Andreas Schroeder created KAFKA-6269:
----------------------------------------

             Summary: KTable state restore fails after rebalance
                 Key: KAFKA-6269
                 URL: https://issues.apache.org/jira/browse/KAFKA-6269
             Project: Kafka
          Issue Type: Bug
          Components: streams
    Affects Versions: 1.0.0
            Reporter: Andreas Schroeder


I have the following kafka streams topology:

entity-B -> map step -> entity-B-exists (with state store)
entity-A   -> map step -> entity-A-exists (with state store)

(entity-B-exists, entity-A-exists) -> outer join with state store.

The topology building code looks like this (some data type, serde, valuemapper, 
and joiner code omitted):

def buildTable[V](builder: StreamsBuilder,
                          sourceTopic: String,
                          existsTopic: String,
                          valueSerde: Serde[V],
                          valueMapper: ValueMapper[String, V]): KTable[String, 
V] = {

  val stream: KStream[String, String] = builder.stream[String, 
String](sourceTopic)
  val transformed: KStream[String, V] = stream.mapValues(valueMapper)
  transformed.to(existsTopic, Produced.`with`(Serdes.String(), valueSerde))

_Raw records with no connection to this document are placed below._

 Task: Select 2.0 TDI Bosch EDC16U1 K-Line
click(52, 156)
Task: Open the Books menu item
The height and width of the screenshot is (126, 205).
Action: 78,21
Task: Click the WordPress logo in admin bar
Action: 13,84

  val inMemoryStoreName = s"$existsTopic-persisted"

  val materialized = 
Materialized.as(Stores.inMemoryKeyValueStore(inMemoryStoreName))
      .withKeySerde(Serdes.String())
      .withValueSerde(valueSerde)
      .withLoggingDisabled()

  builder.table(existsTopic, materialized)
}


val builder = new StreamsBuilder
val mapToEmptyString: ValueMapper[String, String] = (value: String) => if 
(value != null) "" else null

val entitiesB: KTable[String, EntityBInfo] =
  buildTable(builder,
             "entity-B",
             "entity-B-exists",
             EntityBInfoSerde,
             ListingImagesToEntityBInfo)

val entitiesA: KTable[String, String] =
  buildTable(builder, "entity-A", "entity-A-exists", Serdes.String(), 
mapToEmptyString)

val joiner: ValueJoiner[String, EntityBInfo, EntityDiff] = (a, b) => 
EntityDiff.fromJoin(a, b)

val materialized = 
Materialized.as(Stores.inMemoryKeyValueStore("entity-A-joined-with-entity-B"))
  .withKeySerde(Serdes.String())
  .withValueSerde(EntityDiffSerde)
  .withLoggingEnabled(new java.util.HashMap[String, String]())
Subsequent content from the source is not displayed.